The Epic v. Apple trial is over - here's what's next

Now that the trial is over, what happens now?

What you need to know

  • Today was the last day of testimony in the Epic v. Apple trial.
  • Judge Yvonne Gonzalez Rogers will now weigh the ruling for the case.

It's all up to Judge Yvonne Gonzalez Rogers now.

Today was the last day of testimony in the Epic v. Apple trial, a major part of the lawsuit brought against Apple by the Fortnite game maker. Now that the trial has adjourned, Judge Yvonne Gonzalez Rogers will retire to her chambers and, after pouring through the lawsuit and trial documents, make a ruling in the case.

As reported by 9to5Mac, the final day of testimony consisted of Rogers questioning attorneys from both Apple and Epic.

In lieu of traditional closing arguments, today's final day of the trial consisted of three hours of back-and-forth between Judge Rogers and lawyers for Apple and Epic.

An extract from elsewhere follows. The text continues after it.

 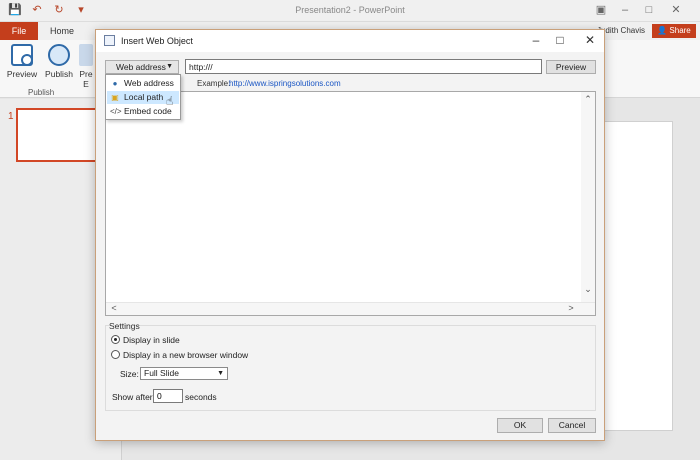 What do you see at coordinates (130, 374) in the screenshot?
I see `size-label: Size:` at bounding box center [130, 374].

Judge Rogers asked both sides a variety of questions about the past three weeks of testimony.

One of the points Judge Rogers repeatedly mentioned during today's trial was that customers have the ability to choose which ecosystem they use, referring to Android vs. iOS. "There's a lot of evidence in this trial that in the fore-market of devices, it's Apple's business strategy to create a particular kind of ecosystem that is attractive to purchasers," Judge Rogers said.

Another focus of today's closing session was anti-steering. This refers to Apple's guidelines that state developers are not allowed to "steer" customers to make digital purchases outside of the App Store. Here, Judge Rogers specifically referenced an anti-steering credit card case that previously made it to the United States Supreme Court.

Judge Rogers also pressed Epic specifically on potential remedies. "I still don't understand where you expect this to go," she said at one point. Epic's lawyer explained that Apple does not have to give away access to the iPhone ecosystem but rather get rid of restrictions that are specifically anti-competitive.

Judge Rogers noted that Epic, however, likely does have "ulterior motives" in this case. "Epic is here because if relief is granted, they go from a multibillion-dollar company to a maybe-trillion-dollar company, who knows. But they won't do it out of the kindness of their heart," she said.

As far as when Rogers will hand down her ruling, that is still unknown. The judge joked that it may be August 13, a reference to the date that Epic initially rolled out its hotfix to the Fortnite app that caused it to be booted from the App Store, igniting the entire lawsuit. However, Rogers did not provide an actual expectation on when a decision will be made.